In recent times civilization has clearly become both an agent and a potential victim of change. The impacts of human-induced changes on the climate system, on air and water quality, on land use, and on the diversity of life will almost certainly increase in the 21st Century. With an increasing world population, an expanding global economy, and the development of new technologies, humans have become powerful agents for environmental change on global, regional, and local scales. Over the period since the industrial revolution, scientific evidence has documented environmental changes that are the result of a complex interplay among a number of natural and human-related systems.
Our past successes have helped us understand the causes and impacts of the Earth's natural variations in the atmosphere, oceans, and the planet's interior and surface. This knowledge, in turn, has led to a better understanding of how those variations can affect our lives and has begun to illuminate how our current actions can cause future change.
This plan for the Directorate for Geosciences is an integral part of the overall National Science Foundation strategic plan for achieving national and international goals. It is built on the knowledge base that has emerged from our past accomplishments in research and responds to the challenges posed by the interactions between the environment and human activities. The plan outlines the scientific directions needed to continue the expansion of our base of knowledge of Earth systems through thoughtful investments in ideas, people, and tools necessary to accomplish our goals.
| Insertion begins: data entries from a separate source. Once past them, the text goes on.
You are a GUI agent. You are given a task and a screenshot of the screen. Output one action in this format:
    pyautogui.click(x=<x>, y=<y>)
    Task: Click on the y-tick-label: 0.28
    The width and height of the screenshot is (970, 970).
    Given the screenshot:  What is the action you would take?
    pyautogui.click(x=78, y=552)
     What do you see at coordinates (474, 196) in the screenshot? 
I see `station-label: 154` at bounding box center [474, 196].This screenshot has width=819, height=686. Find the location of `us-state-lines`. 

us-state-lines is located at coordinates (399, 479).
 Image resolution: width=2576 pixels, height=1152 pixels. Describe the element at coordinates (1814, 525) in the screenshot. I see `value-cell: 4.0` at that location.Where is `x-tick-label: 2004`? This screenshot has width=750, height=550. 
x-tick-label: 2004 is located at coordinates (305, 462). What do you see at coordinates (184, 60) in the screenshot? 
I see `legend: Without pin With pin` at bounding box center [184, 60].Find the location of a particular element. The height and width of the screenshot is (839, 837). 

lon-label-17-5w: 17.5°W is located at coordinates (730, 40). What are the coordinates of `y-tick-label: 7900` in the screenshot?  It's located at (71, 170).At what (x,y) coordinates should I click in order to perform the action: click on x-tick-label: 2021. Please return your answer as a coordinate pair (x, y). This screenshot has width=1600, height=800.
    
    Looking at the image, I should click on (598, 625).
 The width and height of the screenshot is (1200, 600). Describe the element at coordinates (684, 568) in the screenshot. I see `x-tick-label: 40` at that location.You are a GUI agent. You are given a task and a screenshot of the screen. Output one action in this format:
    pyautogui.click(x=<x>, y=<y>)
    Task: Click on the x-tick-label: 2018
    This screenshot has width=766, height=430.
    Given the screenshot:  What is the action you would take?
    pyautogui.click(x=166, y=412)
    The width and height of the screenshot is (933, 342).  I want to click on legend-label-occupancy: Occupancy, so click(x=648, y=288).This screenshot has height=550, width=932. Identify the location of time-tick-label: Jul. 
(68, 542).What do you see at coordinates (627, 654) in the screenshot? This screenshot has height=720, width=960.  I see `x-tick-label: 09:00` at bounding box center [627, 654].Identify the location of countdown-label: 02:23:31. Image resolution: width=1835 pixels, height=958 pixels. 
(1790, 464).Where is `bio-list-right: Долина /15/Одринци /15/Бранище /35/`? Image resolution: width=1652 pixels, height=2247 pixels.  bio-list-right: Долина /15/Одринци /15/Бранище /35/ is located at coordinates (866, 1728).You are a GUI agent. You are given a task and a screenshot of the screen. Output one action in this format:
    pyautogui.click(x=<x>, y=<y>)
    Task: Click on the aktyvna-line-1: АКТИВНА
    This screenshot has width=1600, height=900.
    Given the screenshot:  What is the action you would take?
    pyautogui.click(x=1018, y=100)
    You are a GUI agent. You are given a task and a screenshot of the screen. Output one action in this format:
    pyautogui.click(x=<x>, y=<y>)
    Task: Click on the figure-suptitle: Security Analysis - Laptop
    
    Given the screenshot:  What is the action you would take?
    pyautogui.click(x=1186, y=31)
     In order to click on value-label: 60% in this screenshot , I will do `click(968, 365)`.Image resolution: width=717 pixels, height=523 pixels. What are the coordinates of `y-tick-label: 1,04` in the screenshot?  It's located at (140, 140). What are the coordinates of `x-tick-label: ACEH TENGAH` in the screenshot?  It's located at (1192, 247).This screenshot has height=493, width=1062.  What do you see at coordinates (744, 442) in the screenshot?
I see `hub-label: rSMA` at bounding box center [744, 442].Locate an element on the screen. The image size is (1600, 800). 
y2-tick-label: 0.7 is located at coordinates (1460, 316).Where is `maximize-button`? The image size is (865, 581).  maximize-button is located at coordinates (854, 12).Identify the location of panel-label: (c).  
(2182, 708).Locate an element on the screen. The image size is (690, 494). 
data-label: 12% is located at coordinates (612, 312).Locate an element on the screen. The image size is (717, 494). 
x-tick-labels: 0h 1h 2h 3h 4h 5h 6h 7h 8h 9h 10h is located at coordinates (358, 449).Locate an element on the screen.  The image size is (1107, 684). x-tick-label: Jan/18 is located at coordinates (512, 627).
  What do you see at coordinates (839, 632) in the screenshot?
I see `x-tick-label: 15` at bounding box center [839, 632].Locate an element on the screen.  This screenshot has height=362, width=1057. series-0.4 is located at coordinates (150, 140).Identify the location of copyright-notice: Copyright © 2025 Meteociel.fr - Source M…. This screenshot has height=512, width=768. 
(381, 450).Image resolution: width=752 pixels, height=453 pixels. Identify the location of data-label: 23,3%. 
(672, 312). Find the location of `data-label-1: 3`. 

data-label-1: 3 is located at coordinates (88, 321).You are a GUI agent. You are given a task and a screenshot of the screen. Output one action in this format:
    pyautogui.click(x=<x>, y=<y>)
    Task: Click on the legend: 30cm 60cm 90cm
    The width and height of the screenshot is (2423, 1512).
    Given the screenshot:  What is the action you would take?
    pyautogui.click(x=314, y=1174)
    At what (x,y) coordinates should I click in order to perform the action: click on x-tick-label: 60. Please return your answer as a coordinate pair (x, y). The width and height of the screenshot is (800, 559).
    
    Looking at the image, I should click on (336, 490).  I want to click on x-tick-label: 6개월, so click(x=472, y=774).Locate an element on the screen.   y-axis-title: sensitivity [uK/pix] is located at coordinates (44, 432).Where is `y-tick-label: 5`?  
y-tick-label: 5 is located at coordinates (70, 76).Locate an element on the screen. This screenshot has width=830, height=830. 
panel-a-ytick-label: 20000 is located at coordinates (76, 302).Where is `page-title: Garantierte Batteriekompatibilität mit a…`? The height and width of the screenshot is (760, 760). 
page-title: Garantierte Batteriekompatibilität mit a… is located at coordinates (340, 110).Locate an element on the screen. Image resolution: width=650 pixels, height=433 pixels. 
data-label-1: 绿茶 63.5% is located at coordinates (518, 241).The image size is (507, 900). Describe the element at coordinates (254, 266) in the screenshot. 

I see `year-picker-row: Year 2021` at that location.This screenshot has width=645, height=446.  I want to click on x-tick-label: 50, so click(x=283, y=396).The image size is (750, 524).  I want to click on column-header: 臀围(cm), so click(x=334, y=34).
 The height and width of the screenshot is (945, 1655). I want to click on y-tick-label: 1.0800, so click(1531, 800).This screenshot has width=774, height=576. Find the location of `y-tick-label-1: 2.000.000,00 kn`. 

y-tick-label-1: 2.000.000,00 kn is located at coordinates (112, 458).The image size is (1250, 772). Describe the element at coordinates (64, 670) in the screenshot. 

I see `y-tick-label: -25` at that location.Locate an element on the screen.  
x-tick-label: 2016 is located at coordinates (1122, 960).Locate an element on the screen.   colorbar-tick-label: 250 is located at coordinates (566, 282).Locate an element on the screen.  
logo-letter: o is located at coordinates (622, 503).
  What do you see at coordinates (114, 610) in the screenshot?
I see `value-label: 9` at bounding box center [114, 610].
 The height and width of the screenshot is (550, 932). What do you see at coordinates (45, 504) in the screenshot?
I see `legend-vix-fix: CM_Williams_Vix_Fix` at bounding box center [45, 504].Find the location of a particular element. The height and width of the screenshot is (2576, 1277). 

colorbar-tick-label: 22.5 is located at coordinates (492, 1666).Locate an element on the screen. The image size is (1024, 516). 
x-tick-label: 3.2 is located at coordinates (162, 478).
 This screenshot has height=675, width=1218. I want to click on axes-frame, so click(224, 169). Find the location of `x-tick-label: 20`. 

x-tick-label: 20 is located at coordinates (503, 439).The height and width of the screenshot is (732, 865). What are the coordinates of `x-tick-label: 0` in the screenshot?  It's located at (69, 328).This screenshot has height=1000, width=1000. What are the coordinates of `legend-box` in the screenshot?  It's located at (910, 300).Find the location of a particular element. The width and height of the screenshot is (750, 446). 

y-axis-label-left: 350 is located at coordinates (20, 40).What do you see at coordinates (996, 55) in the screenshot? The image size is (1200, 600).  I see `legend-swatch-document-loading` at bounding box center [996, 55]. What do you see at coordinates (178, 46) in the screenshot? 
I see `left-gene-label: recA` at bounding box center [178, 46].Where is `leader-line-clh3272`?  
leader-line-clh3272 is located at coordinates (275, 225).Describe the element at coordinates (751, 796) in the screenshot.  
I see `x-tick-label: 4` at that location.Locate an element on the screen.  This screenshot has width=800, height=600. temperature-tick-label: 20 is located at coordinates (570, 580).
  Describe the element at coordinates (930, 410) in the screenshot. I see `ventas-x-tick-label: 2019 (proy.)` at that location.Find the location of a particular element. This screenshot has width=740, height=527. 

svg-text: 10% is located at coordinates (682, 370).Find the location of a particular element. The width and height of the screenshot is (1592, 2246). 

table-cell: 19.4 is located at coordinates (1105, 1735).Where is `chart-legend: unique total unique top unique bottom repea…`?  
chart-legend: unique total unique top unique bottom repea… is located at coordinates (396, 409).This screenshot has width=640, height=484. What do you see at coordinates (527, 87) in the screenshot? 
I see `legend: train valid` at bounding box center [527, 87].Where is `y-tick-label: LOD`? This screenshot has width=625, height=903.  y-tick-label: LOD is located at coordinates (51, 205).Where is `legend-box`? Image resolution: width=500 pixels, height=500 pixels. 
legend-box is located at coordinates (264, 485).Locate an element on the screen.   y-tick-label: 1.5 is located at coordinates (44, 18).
Our increased understanding, combined with the powerful observing and monitoring capabilities described in this plan, can create skillful predictions of future variations in our planetary system. With this capability comes a responsibility to provide relevant information to society in a timely and comprehensible manner and to help educate our citizens and leaders so that they can make informed decisions responding to environmental changes.
This plan is a key element in setting a very important course for the nation. We may long for the simpler times in which nature functioned beautifully and mysteriously, and we did not pose a threat to it. However, we do have knowledge that we do pose potentially serious threats to the environment and consequently we are challenged to act responsibly to sustain our planet's habitability. With that challenge comes the exciting vision — that we can shape and determine a course that will allow both our society and our unique planet to have a healthy and prosperous future.